BEGIN MATERIAL PROVIDED

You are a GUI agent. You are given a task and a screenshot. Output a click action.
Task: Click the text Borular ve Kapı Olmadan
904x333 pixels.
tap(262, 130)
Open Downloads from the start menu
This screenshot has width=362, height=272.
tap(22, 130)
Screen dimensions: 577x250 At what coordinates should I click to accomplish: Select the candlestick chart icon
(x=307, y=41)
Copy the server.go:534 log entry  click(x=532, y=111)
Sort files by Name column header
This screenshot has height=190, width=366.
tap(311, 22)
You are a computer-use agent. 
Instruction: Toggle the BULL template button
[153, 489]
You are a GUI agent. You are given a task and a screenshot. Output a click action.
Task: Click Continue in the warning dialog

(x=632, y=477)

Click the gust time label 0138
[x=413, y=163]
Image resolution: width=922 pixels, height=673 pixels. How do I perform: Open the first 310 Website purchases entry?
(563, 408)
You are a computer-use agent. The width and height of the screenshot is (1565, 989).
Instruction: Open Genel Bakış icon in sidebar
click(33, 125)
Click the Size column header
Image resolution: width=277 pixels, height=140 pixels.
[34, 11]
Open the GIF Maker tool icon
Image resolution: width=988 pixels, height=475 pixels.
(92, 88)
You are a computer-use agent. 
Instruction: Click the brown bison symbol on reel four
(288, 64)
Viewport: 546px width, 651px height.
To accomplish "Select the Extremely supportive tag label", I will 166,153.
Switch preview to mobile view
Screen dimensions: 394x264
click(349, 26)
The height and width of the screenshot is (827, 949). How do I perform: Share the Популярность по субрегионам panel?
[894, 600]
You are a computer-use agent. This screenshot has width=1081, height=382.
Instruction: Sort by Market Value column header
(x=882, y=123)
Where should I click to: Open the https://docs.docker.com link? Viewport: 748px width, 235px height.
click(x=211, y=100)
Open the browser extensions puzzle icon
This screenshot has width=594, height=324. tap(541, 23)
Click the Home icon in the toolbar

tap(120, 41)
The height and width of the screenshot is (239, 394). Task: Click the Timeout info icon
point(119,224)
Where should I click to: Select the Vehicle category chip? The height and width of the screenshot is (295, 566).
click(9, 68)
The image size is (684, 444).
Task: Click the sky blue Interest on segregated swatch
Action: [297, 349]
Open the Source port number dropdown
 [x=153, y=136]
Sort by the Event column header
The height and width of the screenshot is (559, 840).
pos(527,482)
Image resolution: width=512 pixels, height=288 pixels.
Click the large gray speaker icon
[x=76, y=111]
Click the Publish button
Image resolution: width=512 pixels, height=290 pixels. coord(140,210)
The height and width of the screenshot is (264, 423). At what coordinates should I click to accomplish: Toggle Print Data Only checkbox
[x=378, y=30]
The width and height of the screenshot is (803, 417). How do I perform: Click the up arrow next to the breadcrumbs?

END MATERIAL PROVIDED

▸ **TASK PROMPT**
Each entry above must be repeated word for word.

▸ **ANSWER TO THE PROBLEM**
You are a GUI agent. You are given a task and a screenshot. Output a click action.
Task: Click the text Borular ve Kapı Olmadan
904x333 pixels.
tap(262, 130)
Open Downloads from the start menu
This screenshot has width=362, height=272.
tap(22, 130)
Screen dimensions: 577x250 At what coordinates should I click to accomplish: Select the candlestick chart icon
(x=307, y=41)
Copy the server.go:534 log entry  click(x=532, y=111)
Sort files by Name column header
This screenshot has height=190, width=366.
tap(311, 22)
You are a computer-use agent. 
Instruction: Toggle the BULL template button
[153, 489]
You are a GUI agent. You are given a task and a screenshot. Output a click action.
Task: Click Continue in the warning dialog

(x=632, y=477)

Click the gust time label 0138
[x=413, y=163]
Image resolution: width=922 pixels, height=673 pixels. How do I perform: Open the first 310 Website purchases entry?
(563, 408)
You are a computer-use agent. The width and height of the screenshot is (1565, 989).
Instruction: Open Genel Bakış icon in sidebar
click(33, 125)
Click the Size column header
Image resolution: width=277 pixels, height=140 pixels.
[34, 11]
Open the GIF Maker tool icon
Image resolution: width=988 pixels, height=475 pixels.
(92, 88)
You are a computer-use agent. 
Instruction: Click the brown bison symbol on reel four
(288, 64)
Viewport: 546px width, 651px height.
To accomplish "Select the Extremely supportive tag label", I will 166,153.
Switch preview to mobile view
Screen dimensions: 394x264
click(349, 26)
The height and width of the screenshot is (827, 949). How do I perform: Share the Популярность по субрегионам panel?
[894, 600]
You are a computer-use agent. This screenshot has width=1081, height=382.
Instruction: Sort by Market Value column header
(x=882, y=123)
Where should I click to: Open the https://docs.docker.com link? Viewport: 748px width, 235px height.
click(x=211, y=100)
Open the browser extensions puzzle icon
This screenshot has width=594, height=324. tap(541, 23)
Click the Home icon in the toolbar

tap(120, 41)
The height and width of the screenshot is (239, 394). Task: Click the Timeout info icon
point(119,224)
Where should I click to: Select the Vehicle category chip? The height and width of the screenshot is (295, 566).
click(9, 68)
The image size is (684, 444).
Task: Click the sky blue Interest on segregated swatch
Action: [297, 349]
Open the Source port number dropdown
 [x=153, y=136]
Sort by the Event column header
The height and width of the screenshot is (559, 840).
pos(527,482)
Image resolution: width=512 pixels, height=288 pixels.
Click the large gray speaker icon
[x=76, y=111]
Click the Publish button
Image resolution: width=512 pixels, height=290 pixels. coord(140,210)
The height and width of the screenshot is (264, 423). At what coordinates should I click to accomplish: Toggle Print Data Only checkbox
[x=378, y=30]
The width and height of the screenshot is (803, 417). How do I perform: Click the up arrow next to the breadcrumbs?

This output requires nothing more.